Records supplied »
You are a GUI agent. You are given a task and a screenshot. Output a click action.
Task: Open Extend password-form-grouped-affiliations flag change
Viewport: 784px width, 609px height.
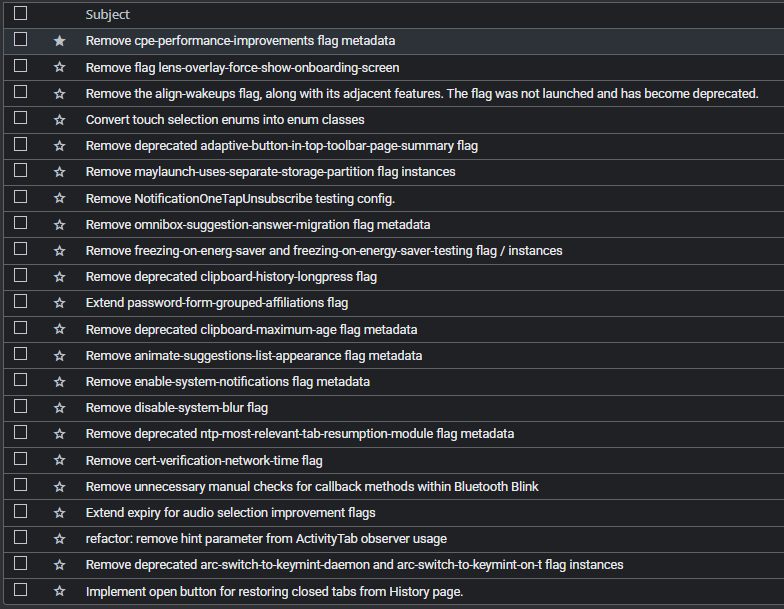click(217, 303)
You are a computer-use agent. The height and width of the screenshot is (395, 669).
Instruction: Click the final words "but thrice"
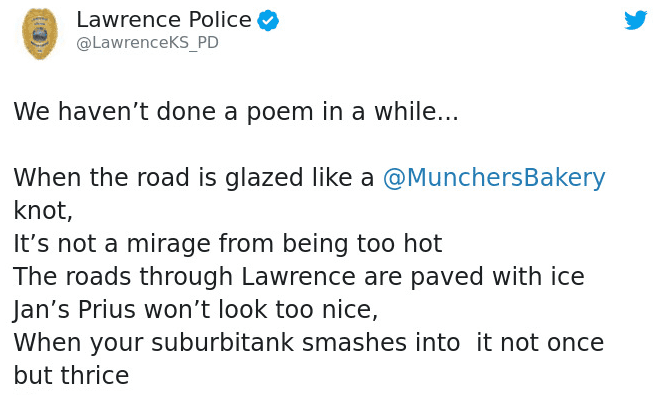point(71,375)
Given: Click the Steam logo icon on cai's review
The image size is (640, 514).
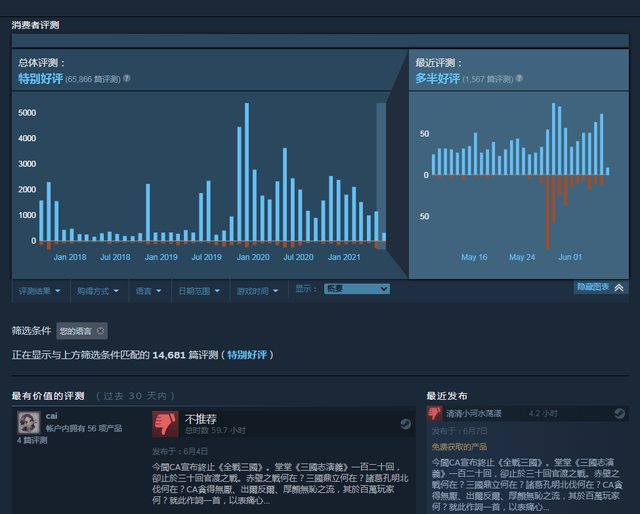Looking at the screenshot, I should (x=405, y=424).
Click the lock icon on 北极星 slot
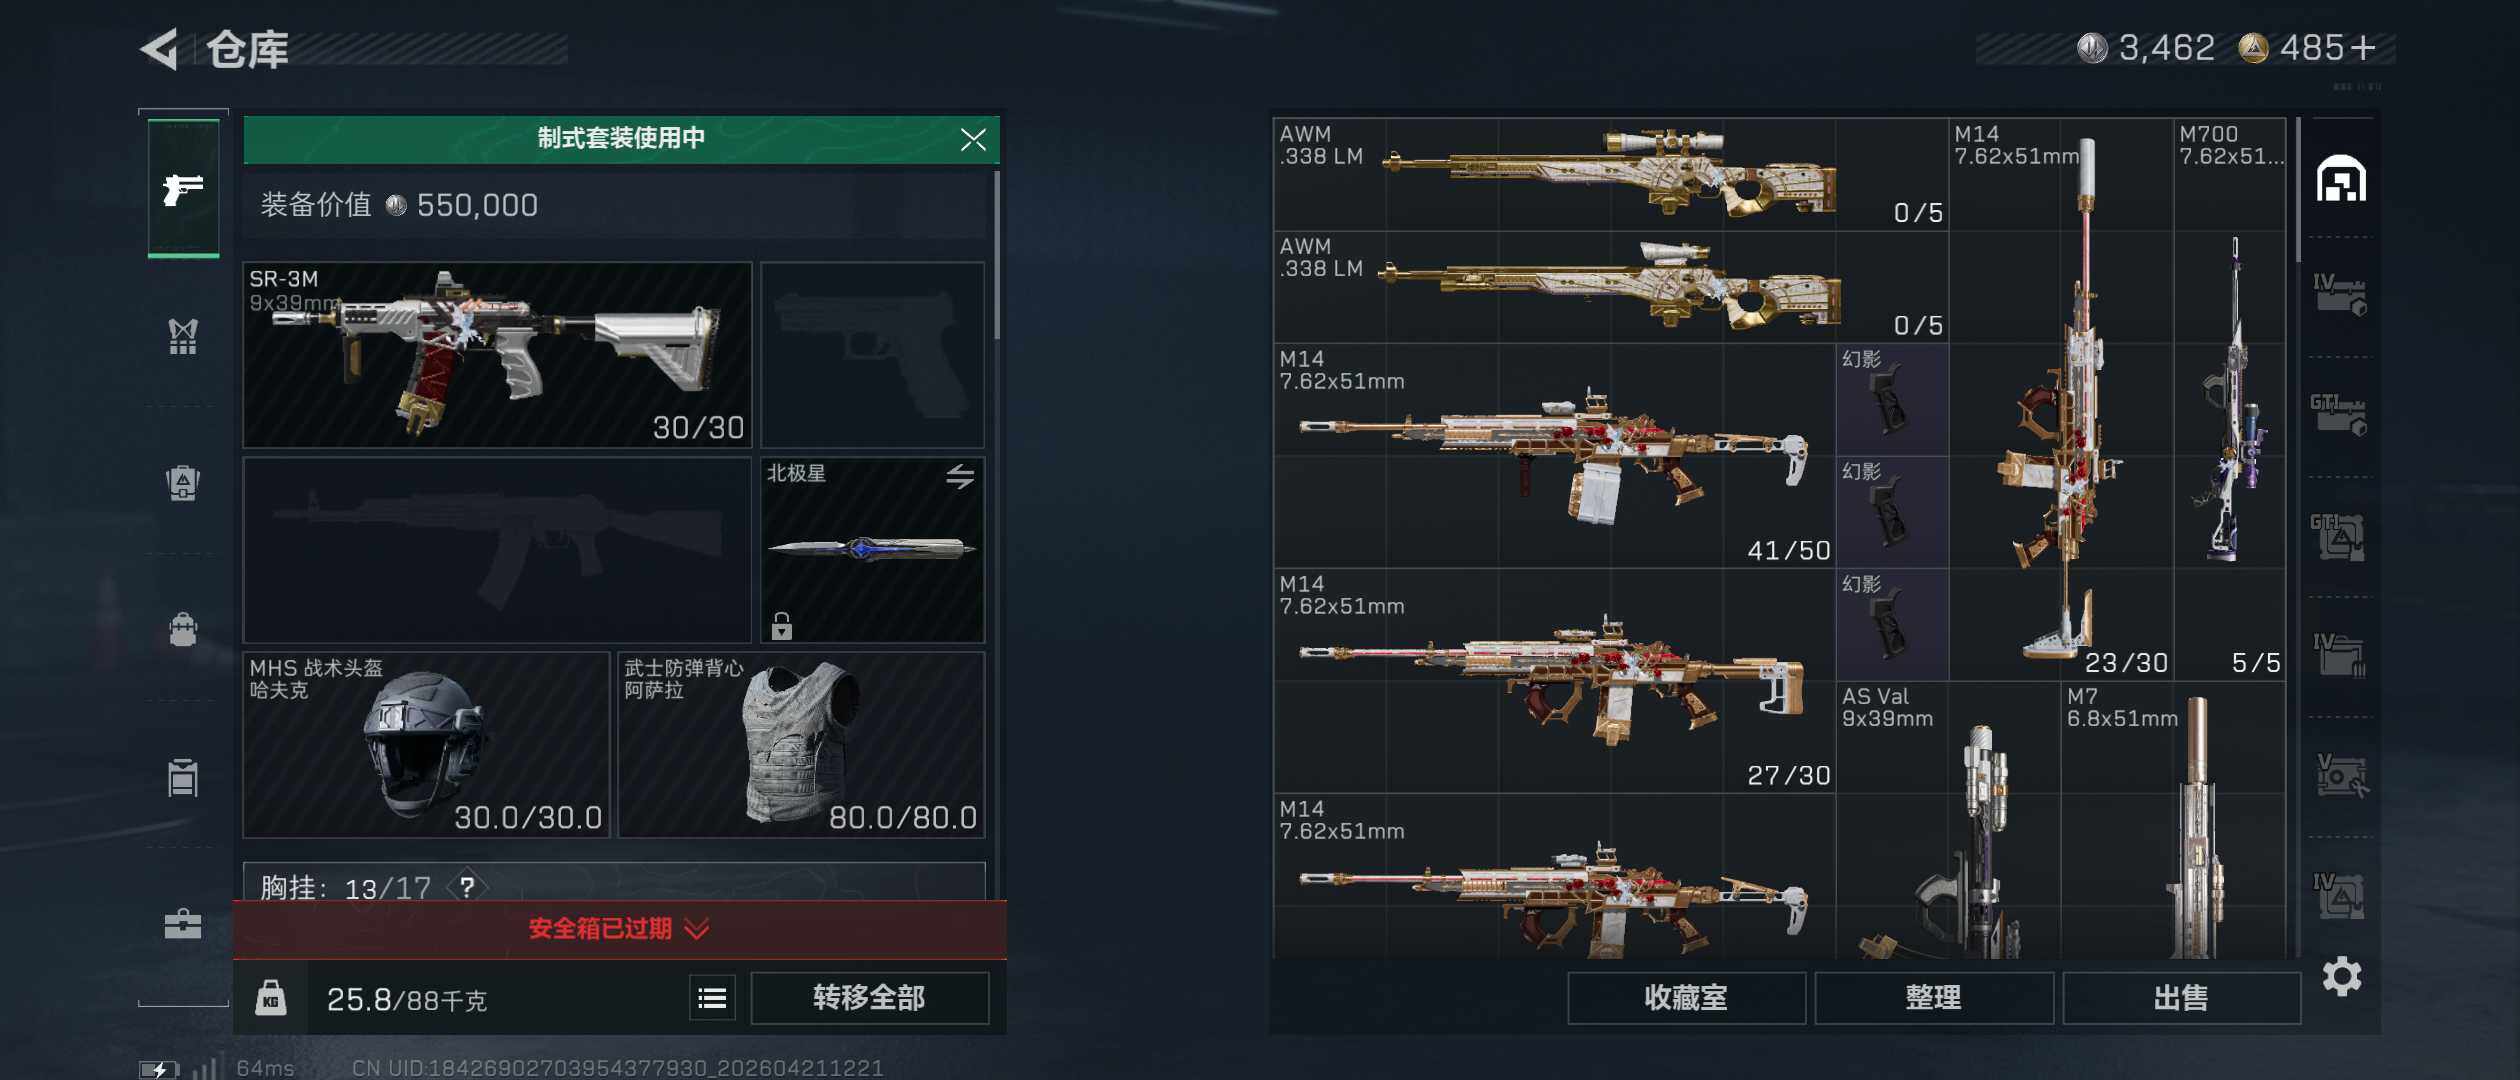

Exercise requirements » Pictures are not part of the copy. Return every record exactly.

Solution to this task »
You are a GUI agent. You are given a task and a screenshot. Output a click action.
Task: Open Extend password-form-grouped-affiliations flag change
Viewport: 784px width, 609px height.
click(217, 303)
You are a computer-use agent. The height and width of the screenshot is (395, 669).
Instruction: Click the final words "but thrice"
point(71,375)
Given: Click the Steam logo icon on cai's review
The image size is (640, 514).
Looking at the screenshot, I should (x=405, y=424).
Click the lock icon on 北极星 slot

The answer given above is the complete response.